Das Scheitern ist somit, denkt Dupin, nicht dem Umstand der Nichtvollendung geschuldet, sondern dem Umstand der Verwirklichung. Balestris „Zikkurat“ befindet sich in einem Zwischenreich. Nicht mehr bloßes Gedankenspiel, noch nicht in den Himmel ragendes Monument. Es ist der Zustand einer Idee zwischen ihrem bloßen Vorhandensein als Idee und ihrer (sprach-)architektonischen Verfestigung. „Zikkurat“ ist – wie Kafkas Werk – ein Gedankengebilde, das man soeben in Sprache gegossen hat, und die Sprache muss instabil sein, noch nicht erstarrt. Babel. In Babel verwirrte sich die Sprache, als man sie in einem Turm manifestierte.
Das Geschäftsgebäude von Moran, Morley & Mactran ist ein solcher babylonischer Turm, in dem Sprache, so sie einmal fest geworden, man mit ihr kommuniziert, nur noch für Verwirrung sorgt. Das Geschäft indes, die Realisierung von Ideen, funktioniert, die Firma floriert, denn das ist die raue Wirklichkeit. Der Mensch profitiert immer nur vom Scheitern seiner Ideen und verhungert, wenn sie nicht scheitern. In diesem Gebäude nun sehen wir Franz Kafka umherirren, es ist nicht „das Schloss“ aus seinem gleichnamigen Roman, es ist dieser Roman als Verwirklichung von Ideen selbst. Kafka ist postum gescheitert, weil seine Sprache zu Schrift erstarrt ist, seine Ideen zu Wirklichkeit, zu Produkten.

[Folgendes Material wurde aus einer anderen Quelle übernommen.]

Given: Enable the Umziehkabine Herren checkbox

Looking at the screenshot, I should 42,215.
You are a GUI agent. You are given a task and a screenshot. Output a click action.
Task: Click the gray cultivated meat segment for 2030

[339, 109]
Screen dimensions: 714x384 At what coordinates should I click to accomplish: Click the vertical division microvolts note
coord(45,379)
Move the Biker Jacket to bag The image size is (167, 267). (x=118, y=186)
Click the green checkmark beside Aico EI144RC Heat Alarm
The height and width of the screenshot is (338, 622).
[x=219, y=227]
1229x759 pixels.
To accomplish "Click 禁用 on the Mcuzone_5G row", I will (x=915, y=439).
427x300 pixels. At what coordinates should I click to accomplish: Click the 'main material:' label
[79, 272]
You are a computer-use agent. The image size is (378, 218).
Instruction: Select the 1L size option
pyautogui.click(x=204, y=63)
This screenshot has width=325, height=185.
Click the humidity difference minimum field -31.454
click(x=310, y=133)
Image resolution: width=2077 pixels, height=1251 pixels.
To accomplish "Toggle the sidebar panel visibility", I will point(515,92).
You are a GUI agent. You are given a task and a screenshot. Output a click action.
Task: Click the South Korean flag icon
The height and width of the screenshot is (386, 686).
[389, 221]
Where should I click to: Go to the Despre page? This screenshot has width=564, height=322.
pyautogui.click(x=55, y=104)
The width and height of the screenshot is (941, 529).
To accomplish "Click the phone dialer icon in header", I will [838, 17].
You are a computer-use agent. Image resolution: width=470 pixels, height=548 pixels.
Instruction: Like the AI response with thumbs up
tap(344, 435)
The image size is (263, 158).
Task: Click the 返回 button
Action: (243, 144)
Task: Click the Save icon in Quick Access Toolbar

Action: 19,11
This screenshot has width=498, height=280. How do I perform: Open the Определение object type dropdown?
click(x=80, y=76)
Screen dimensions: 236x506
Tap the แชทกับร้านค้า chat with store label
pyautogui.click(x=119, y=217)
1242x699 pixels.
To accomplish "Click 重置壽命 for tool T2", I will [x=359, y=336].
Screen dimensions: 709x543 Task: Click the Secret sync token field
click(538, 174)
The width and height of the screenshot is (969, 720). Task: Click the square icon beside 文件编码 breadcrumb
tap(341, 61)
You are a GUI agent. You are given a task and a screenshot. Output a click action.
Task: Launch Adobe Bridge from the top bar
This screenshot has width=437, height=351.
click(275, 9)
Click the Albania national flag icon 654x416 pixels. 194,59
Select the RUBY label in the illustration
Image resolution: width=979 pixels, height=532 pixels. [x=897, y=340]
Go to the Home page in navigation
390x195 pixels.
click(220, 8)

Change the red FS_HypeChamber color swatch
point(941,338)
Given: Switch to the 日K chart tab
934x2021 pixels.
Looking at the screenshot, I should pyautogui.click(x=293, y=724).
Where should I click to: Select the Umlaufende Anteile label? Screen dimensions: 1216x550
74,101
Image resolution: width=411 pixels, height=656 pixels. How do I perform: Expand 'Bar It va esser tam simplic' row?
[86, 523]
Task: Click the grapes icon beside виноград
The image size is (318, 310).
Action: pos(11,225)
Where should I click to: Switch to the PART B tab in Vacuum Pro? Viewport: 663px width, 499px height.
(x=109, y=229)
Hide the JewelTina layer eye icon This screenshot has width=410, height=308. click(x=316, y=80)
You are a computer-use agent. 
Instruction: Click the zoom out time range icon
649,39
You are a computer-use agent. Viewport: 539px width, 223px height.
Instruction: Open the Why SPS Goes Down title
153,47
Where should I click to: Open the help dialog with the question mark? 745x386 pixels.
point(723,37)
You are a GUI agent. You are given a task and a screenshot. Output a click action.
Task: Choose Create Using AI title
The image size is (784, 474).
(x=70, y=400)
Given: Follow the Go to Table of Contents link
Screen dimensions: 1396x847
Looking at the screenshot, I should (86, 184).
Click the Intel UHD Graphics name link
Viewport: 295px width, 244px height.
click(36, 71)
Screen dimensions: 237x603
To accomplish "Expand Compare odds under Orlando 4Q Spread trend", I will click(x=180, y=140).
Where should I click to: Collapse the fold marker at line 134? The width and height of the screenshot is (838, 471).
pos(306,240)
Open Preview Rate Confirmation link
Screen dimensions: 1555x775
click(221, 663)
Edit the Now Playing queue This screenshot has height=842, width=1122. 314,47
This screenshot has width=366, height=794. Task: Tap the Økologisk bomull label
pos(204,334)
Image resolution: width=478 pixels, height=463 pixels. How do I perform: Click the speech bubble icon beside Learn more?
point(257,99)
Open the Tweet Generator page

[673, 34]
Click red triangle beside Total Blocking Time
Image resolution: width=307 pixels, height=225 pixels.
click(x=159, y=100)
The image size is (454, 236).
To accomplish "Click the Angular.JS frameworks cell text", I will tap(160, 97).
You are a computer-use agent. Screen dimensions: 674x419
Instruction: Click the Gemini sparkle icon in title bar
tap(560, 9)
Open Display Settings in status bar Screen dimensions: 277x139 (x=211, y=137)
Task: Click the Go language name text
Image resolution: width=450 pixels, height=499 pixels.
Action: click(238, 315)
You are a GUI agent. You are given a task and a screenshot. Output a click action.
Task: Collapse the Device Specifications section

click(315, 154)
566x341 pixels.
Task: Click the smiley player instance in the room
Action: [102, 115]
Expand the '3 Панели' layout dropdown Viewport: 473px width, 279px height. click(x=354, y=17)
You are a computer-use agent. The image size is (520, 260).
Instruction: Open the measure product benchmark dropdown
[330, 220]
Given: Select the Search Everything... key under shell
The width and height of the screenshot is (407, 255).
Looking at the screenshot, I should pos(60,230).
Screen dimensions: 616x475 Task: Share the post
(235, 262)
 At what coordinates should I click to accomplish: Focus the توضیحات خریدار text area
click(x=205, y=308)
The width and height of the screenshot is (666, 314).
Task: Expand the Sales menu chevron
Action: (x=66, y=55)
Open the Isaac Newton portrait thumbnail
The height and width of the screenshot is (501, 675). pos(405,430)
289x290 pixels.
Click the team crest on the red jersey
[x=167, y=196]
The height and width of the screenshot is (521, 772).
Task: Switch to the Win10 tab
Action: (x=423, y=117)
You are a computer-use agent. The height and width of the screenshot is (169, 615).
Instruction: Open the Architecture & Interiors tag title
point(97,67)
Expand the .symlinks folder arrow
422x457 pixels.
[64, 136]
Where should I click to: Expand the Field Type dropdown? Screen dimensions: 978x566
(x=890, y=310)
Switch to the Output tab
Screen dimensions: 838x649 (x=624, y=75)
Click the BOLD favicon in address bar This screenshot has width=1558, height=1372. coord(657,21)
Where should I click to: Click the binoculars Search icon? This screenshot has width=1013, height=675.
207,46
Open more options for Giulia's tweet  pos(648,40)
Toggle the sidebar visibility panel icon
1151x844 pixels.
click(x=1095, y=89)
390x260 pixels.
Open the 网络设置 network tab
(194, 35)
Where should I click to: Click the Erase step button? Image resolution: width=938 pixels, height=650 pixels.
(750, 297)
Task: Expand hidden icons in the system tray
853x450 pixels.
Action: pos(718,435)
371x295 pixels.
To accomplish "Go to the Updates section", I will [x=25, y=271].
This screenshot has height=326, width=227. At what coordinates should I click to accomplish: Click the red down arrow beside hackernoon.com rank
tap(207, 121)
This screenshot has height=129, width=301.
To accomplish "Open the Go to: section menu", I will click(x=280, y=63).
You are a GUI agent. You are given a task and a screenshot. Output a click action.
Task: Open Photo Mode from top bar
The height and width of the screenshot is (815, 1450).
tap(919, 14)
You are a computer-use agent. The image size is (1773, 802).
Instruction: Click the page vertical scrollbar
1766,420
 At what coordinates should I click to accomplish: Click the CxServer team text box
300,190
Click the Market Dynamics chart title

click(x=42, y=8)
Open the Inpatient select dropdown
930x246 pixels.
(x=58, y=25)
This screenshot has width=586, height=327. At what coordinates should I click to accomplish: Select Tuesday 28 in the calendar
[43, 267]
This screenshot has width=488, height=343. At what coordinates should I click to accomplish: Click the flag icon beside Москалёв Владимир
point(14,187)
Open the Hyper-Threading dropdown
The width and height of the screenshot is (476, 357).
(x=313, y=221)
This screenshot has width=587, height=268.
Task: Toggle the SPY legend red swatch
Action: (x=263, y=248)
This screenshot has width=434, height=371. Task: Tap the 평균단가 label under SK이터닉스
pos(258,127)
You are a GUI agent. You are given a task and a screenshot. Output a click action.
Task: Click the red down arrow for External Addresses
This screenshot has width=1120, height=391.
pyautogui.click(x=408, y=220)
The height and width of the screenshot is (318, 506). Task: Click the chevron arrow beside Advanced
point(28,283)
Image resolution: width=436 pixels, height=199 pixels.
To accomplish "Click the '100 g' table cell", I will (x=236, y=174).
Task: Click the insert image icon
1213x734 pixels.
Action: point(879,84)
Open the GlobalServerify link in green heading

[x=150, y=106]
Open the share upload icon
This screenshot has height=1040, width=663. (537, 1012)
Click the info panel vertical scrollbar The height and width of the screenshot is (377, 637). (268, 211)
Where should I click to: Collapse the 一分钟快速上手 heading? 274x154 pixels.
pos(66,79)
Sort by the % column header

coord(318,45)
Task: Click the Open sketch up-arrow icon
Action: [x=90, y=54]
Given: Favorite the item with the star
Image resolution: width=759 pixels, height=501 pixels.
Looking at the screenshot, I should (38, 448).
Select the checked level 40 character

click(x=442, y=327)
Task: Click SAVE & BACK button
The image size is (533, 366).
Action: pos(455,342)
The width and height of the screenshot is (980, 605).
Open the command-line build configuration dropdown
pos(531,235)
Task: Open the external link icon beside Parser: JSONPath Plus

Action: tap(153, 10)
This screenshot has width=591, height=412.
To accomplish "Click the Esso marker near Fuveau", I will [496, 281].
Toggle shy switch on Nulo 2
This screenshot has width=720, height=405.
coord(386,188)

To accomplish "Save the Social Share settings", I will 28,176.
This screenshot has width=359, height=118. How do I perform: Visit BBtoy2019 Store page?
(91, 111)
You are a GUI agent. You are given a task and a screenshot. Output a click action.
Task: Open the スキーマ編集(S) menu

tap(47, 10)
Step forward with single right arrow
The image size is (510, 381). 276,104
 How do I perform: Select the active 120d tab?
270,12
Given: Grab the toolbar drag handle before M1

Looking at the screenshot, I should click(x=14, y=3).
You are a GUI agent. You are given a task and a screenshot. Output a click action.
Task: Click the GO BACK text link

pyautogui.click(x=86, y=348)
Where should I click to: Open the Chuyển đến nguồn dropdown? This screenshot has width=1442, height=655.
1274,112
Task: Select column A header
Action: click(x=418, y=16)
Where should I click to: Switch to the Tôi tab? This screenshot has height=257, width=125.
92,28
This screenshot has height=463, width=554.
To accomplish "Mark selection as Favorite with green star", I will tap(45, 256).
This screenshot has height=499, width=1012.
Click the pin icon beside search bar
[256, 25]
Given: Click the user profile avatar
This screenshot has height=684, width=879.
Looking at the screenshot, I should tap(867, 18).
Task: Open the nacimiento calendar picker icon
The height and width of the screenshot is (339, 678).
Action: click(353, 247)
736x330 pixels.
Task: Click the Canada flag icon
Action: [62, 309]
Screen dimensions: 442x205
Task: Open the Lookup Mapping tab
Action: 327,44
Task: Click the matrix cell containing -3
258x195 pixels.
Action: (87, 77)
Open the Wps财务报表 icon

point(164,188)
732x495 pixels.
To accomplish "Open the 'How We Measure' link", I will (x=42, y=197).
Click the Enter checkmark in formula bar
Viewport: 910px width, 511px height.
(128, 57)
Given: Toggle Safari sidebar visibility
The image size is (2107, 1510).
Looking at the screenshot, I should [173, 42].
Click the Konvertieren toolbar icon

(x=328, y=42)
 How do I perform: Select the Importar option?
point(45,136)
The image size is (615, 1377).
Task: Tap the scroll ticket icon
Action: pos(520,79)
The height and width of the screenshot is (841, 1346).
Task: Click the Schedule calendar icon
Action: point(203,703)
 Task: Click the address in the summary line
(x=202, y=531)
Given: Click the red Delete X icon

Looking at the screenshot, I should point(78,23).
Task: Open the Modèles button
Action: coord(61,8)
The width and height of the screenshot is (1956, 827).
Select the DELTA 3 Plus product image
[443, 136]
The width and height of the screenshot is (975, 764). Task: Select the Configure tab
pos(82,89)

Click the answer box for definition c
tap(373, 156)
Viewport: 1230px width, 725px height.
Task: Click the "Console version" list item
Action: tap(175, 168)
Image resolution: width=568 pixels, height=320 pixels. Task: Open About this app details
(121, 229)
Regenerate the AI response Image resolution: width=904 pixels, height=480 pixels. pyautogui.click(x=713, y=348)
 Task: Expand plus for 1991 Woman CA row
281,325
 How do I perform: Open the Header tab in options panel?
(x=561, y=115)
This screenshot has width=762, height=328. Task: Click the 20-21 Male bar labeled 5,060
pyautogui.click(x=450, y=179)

Dupin fasst vorläufig zusammen. Pablo De Santis erzählt in „Die sechste Laterne“ von jenem merkwürdigen Schwebezustand zwischen den Ideen im Kopf und den Ideen in Stein und auf Papier. Er betrachtet seinen Helden, entgegen der landläufigen Meinung, nicht deshalb als gescheitert, weil er seine Ideen nicht verwirklicht. Balestri ist ein Opfer des Manifesten, des Deutbaren, das, weil es deutbar geworden ist, seine Bedeutung verloren hat. Jetzt widmet sich Dupin dem „Club der sechs Laternen“ und erinnert sich, dass dieser alle Bedeutung leugnet. Aber warum? Weil, als man den Club gründete, etwas fehlte: die Erinnerung.
Die Erinnerung, folgert Dupin, ist der Zustand des Unfertigen. An den Eiffelturm kann man sich nicht erinnern, weil es ihn als Monument gibt. An Kafkas „Schloss“ ebenso wenig, es liegt in jeder Buchhandlung aus. Erinnerung ist der Zustand, in dem die Worte, die man den Ideen überschüttet, wenn sie noch im Kopf sind, noch ihre Vieldeutigkeit bewahrt haben. Weil jedes Sicherinnern nichts weiter ist als das Modellieren an den Gedanken, ein ständiger, niemals abgeschlossener Prozess, nichts, was sich – wie der Eiffelturm, wie Kafkas Werk – einfach so besichtigen und bewohnen ließe, indem man es betritt.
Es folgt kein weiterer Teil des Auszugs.